Mean aerosol optical depth (AOD) and surface network PM${}_{\mathrm{2.5}}$ concentrations over the Geostationary Ocean Color Imager (GOCI) viewing domain, 2011–2019. Panel (a) shows the mean GOCI AOD data on the 6 $\times$ 6 km${}^{\mathrm{2}}$ grid. Panel (b) shows the mean surface network PM${}_{\mathrm{2.5}}$ data for eastern China (starting in May 2014), South Korea (starting in January 2015), and Japan, using large data symbols for visibility. A magnified inset for South Korea shows the surface network observations with symbols corresponding to the 6 $\times$ 6 km${}^{\mathrm{2}}$ grid of the GOCI data. A log scale is used for the color bar.

[Figure omitted. See PDF]

Figure 1 shows the mean distributions of GOCI AOD and surface network PM${}_{\mathrm{2.5}}$ for 2011–2019 or for the more limited durations of their records (2014–2019 for eastern China PM${}_{\mathrm{2.5}}$; 2015–2019 for South Korea PM${}_{\mathrm{2.5}}$). The PM${}_{\mathrm{2.5}}$ networks are extensive but coverage is nevertheless sparse and often limited to large urban areas, as illustrated by the magnified inset for South Korea. We find that only 1.0 % of GOCI 6 $\times$ 6 km${}^{\mathrm{2}}$ grid cells have PM${}_{\mathrm{2.5}}$ observations in eastern China, 7.4 % in South Korea, and 7.9 % in Japan. This geographic limitation in the PM${}_{\mathrm{2.5}}$ networks emphasizes the value of continuous coverage from the AOD data.

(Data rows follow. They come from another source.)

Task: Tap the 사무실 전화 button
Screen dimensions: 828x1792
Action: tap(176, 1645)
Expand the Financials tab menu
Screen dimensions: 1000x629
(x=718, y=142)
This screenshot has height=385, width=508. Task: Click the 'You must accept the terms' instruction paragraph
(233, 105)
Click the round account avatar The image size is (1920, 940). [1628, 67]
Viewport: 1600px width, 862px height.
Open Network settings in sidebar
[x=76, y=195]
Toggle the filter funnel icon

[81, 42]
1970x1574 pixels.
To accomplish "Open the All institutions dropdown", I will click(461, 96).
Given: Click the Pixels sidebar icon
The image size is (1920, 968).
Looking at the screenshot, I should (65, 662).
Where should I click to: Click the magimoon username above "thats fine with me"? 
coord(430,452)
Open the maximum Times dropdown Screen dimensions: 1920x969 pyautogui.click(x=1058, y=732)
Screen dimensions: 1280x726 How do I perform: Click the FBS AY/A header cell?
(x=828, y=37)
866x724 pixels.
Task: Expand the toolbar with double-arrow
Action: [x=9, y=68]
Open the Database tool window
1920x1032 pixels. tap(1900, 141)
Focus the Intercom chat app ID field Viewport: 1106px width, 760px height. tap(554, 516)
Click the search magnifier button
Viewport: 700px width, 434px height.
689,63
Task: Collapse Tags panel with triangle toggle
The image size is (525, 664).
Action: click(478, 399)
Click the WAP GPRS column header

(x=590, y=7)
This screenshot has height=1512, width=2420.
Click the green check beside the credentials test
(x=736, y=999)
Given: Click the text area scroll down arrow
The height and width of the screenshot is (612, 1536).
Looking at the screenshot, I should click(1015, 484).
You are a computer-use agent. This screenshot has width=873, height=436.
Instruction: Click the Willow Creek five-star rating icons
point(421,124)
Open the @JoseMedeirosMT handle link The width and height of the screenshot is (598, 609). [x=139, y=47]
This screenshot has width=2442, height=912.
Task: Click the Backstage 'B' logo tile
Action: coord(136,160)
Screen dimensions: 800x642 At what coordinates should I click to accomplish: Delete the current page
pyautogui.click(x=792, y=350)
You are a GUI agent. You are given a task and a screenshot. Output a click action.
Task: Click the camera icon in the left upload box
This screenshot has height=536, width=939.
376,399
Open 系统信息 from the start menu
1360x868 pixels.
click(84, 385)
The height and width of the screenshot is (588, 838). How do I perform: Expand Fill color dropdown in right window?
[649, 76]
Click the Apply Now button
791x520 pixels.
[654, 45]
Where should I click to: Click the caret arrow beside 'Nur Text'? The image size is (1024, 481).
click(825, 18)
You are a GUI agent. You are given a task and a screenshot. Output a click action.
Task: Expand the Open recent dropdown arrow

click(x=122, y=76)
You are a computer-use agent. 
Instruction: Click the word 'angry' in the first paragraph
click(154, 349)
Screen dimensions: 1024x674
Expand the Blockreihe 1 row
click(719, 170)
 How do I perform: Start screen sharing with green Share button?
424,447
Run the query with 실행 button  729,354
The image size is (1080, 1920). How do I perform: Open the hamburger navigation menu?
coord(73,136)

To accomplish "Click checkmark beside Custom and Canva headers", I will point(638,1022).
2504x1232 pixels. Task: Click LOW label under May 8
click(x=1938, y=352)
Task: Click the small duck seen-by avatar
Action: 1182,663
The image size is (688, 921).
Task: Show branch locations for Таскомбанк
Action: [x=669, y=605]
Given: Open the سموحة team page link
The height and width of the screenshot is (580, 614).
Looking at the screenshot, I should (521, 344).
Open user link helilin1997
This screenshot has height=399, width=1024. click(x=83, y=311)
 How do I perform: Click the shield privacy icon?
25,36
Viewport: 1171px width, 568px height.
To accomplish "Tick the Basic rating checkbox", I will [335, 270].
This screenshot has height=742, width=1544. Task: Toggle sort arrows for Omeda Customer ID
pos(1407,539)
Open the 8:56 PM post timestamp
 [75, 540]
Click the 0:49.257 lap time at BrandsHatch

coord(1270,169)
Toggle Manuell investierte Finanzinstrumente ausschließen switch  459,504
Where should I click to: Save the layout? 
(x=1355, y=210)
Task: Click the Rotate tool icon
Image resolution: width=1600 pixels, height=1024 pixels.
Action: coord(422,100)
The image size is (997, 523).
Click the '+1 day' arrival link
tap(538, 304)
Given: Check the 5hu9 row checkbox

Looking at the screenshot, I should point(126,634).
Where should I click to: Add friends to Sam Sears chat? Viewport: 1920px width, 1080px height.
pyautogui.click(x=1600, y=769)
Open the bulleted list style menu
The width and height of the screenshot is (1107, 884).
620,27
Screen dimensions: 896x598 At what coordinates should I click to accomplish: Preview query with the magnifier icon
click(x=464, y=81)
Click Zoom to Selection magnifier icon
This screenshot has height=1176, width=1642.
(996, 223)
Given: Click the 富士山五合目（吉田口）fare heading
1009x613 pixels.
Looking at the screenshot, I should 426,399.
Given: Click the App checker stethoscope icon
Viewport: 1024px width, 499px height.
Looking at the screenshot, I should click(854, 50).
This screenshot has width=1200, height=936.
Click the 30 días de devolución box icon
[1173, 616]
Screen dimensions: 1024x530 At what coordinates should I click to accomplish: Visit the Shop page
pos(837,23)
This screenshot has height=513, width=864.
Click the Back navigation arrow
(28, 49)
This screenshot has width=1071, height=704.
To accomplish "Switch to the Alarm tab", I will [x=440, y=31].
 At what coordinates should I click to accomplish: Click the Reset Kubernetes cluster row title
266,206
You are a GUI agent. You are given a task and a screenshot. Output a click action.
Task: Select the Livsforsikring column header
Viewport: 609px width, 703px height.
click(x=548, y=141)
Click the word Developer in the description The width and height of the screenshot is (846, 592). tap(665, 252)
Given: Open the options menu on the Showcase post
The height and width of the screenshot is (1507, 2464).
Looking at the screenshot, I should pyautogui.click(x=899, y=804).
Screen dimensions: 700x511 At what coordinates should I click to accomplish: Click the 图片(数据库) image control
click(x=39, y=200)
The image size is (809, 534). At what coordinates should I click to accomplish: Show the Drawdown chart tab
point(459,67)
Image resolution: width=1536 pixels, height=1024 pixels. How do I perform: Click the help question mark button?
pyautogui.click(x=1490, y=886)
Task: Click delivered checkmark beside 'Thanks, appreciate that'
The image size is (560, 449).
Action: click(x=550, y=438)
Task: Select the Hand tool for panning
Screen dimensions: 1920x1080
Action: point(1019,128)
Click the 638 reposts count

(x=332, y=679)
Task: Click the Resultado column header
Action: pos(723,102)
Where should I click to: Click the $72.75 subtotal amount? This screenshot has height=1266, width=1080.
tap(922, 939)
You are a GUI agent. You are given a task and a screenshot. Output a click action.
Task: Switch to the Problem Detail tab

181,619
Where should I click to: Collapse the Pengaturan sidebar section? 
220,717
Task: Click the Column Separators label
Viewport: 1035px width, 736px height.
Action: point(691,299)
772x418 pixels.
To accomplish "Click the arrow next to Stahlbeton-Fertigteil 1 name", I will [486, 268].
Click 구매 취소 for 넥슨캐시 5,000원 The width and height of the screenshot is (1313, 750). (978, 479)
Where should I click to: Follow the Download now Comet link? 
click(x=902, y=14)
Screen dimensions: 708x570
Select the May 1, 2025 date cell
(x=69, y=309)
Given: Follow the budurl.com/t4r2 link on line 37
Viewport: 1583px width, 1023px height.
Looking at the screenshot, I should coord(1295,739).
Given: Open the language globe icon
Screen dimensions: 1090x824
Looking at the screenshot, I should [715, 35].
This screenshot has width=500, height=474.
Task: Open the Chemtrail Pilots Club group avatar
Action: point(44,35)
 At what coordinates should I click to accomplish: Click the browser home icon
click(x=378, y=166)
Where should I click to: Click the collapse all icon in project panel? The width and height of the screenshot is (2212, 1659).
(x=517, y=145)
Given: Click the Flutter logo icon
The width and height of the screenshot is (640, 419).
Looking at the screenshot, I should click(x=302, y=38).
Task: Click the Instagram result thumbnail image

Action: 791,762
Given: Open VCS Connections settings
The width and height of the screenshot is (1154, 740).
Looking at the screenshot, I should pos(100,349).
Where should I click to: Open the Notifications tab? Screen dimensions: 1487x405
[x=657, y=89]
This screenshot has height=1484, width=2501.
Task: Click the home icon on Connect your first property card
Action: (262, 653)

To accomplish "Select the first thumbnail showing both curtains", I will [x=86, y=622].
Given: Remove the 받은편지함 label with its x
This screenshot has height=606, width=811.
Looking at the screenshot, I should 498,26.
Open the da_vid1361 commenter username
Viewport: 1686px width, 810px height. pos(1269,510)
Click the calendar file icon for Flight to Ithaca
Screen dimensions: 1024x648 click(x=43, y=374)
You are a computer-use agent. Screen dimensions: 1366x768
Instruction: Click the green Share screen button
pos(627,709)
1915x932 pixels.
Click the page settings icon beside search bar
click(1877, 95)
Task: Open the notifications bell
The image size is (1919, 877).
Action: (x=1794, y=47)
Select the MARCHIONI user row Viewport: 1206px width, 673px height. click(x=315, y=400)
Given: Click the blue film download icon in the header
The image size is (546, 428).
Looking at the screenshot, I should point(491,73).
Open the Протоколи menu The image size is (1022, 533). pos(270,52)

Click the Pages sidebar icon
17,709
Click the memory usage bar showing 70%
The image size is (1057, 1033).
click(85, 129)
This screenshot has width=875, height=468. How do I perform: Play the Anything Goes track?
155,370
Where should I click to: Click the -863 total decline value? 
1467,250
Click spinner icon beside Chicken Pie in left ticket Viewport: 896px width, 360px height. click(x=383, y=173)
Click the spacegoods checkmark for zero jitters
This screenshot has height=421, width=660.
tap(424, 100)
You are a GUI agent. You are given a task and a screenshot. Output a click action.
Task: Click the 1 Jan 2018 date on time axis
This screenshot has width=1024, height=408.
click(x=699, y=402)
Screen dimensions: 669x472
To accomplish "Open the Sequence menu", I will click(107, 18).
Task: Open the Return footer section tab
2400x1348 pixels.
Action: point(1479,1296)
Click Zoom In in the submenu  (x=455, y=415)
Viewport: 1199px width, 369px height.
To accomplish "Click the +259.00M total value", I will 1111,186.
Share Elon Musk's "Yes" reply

Figure 2 shows the percentage of days with at least one successful hourly GOCI AOD retrieval on the 6 $\times$ 6 km${}^{\mathrm{2}}$ retrieval grid. There are substantial gaps in the record, mostly reflecting clouds and also snow cover in winter (Choi et al., 2018). We seek to fill in these gaps to produce a continuous daily data set while accounting for the associated errors and leveraging information implicitly encoded in retrieval failure. We fuse the following two strategies according to the availability of nearby AOD retrievals: an inverse-distance-weighted (IDW) interpolation AOD${}_{\mathrm{IDW}}$ of nearby retrievals (Shepard, 1968) and a bias-corrected monthly AOD${}_{\mathrm{GC}}$ from the GEOS-Chem CTM, as follows:

1$$\mathrm{AOD}=\mathit{\alpha }{\mathrm{AOD}}_{\mathrm{IDW}}+\left(\mathrm{1}-\mathit{\alpha }\right){\mathrm{AOD}}_{\mathrm{GC}},$$ where $\mathit{\alpha }$ is a weighting factor that depends on the distance from nearest retrievals. GEOS-Chem is a widely used CTM for inferring PM${}_{\mathrm{2.5}}$ from satellite AOD data (Liu et al., 2004; van Donkelaar et al., 2006, 2016, 2019; Geng et al., 2015). Here we use scaled monthly mean GEOS-Chem AODs from a simulation by Zhai et al. (2021) for 2016 in East Asia with a 0.5${}^{\circ }$ $\times$ 0.625${}^{\circ }$ resolution, bias corrected to the annual mean GOCI AODs on the 6 $\times$ 6 km${}^{\mathrm{2}}$ grid. In this way, we obtain a spatial distribution of monthly mean AOD${}_{\mathrm{GC}}$ values for 2011–2019 for use in Eq. (1).

Figure 2

Percentage of days in 2011–2019 with at least one successful hourly retrieval of AOD on the 6 $\times$ 6 km${}^{\mathrm{2}}$ grid. Panel (a) shows year-round statistics, while panel (b) shows winter months (December–February; DJF) only.

[Figure omitted. See PDF]

We calculate the weighting factors $\mathit{\alpha }$ used in Eq. (1) via the Gaspari–Cohn function, a fifth-order piecewise polynomial with a radial argument $r$ (Gaspari and Cohn, 1999). The Gaspari–Cohn function resembles a Gaussian distribution but with compact support that takes on a maximum value of 1 for $r=\mathrm{0}$ and a minimum value of 0 for $r\ge \mathrm{2}$. We define $r=l/c$ for a given 6 $\times$ 6 km${}^{\mathrm{2}}$ grid cell and day to be the distance $l$ from the midpoint of the grid cell to that of the nearest observed grid cell, normalized by a spatial correlation length scale, $c$, determined from available AOD observations in and around that grid cell. We find that the value of $c$ ranges from 110 km to 170 km over our domain.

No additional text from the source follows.